Monday, February 05, 2007

on the level

It may not be as hip as Gwen Stefani this week, but I'm still fixating on words and phrases.

This week, it's about Jesus "leveling" with us.

See, in Matthew's gospel, Jesus gives this famous set of teachings that we often call his "Sermon on the Mount."

In Luke's gospel, we get a set of teachings that start in remarkably similar ways, but this time, we're told, he "came down with them and stood on a level place." A level place. (Not a mountain.)

Perhaps he used riffs of the same sermon twice. (Some of the greatest preachers today also have a set of stories they use over and over...) Or, perhaps the gospel writers used artistic license in telling the stories. Or maybe one gospel-writers "level place" is another gospel writers "mount." Who am I to say.

I'm just enjoying the idea of Jesus going to a "level" place, and leveling with the folks there: telling them some true things about God's reality. Like that the poor are blessed. And so are the broken-hearted, the down-trodden, the outcast and those who suffer hate.

And then, unlike Matthew, he goes straight into more, flip-side, true things about God's reality: "Woe to you who are rich, for you have received your consolation." Woe to the full-up, the comfortable, the popular.
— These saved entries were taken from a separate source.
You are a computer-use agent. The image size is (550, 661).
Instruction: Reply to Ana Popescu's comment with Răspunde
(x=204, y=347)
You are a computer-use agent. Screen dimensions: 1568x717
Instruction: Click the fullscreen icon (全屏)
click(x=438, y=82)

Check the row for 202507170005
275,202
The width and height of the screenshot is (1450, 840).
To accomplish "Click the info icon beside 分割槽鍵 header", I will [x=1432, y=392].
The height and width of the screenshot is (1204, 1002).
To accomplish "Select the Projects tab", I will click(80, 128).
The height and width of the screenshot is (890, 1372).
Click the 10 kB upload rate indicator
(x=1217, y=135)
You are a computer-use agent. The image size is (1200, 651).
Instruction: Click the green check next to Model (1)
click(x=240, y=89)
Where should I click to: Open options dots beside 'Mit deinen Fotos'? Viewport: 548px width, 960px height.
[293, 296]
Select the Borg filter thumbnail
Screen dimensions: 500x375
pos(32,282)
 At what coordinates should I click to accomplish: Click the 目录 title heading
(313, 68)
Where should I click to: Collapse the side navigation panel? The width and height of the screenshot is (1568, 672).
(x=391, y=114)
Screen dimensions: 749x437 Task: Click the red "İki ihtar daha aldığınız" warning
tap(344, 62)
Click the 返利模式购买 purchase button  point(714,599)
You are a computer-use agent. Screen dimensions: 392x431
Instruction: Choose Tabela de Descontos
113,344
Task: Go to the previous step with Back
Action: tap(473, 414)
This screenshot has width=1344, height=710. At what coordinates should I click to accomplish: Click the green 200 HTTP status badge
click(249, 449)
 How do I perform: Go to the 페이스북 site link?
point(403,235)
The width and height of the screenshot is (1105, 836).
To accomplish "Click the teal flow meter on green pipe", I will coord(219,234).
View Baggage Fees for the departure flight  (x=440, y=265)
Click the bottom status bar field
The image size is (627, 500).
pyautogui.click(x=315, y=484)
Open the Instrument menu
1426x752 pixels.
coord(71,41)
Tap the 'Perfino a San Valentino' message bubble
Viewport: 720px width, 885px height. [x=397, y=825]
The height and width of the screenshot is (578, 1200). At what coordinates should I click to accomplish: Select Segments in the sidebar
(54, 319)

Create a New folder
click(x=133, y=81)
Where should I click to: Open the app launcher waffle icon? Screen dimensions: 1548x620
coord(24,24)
Here again the wisdom of the scripture tells us things are flipping over, getting up-turned, and all changed around.

(Didn't we just get this in Advent, when Mary was singing her Magnificant, and when the tenor in the choir sang Isaiah's words from Handel's Messiah about those valleys being exalted and rough places plain?)


Jesus is preaching to us about how he's flattening out the distinctions we've been using to compare ourselves to others, to remind us how we might be different/better?

On a plain, Jesus plainly speaks the good news that God is making our heaped-up differences and divisions, well, flat like a plain.

Makes me think of how much fun it is to play broomball. You take a group of people, preferably ones who have already decided which of their group is talented at athletics, and which folks are cool, and you throw them into an ice rink. With shoes on. Suddenly, the playing field is leveled. (!) Everyone's lousy at hockey when they slide around on the ice in their silly shoes. Everyone looks silly. And, usually, everyone has a good time. (It helps that youth groups can usually only afford ice time in the middle of the night.)

In the Nebraska plains, we play in our socks on the basketball court. That works, too.

My question is: how can we, as the church, model this making-level that Jesus preaches? In a world filled with divisions, what will bring us to a level spot?


And, this week in worship, we'll keep thinking a bit more about resurrection. Not that we'll figure it all out. Paul will have some more words.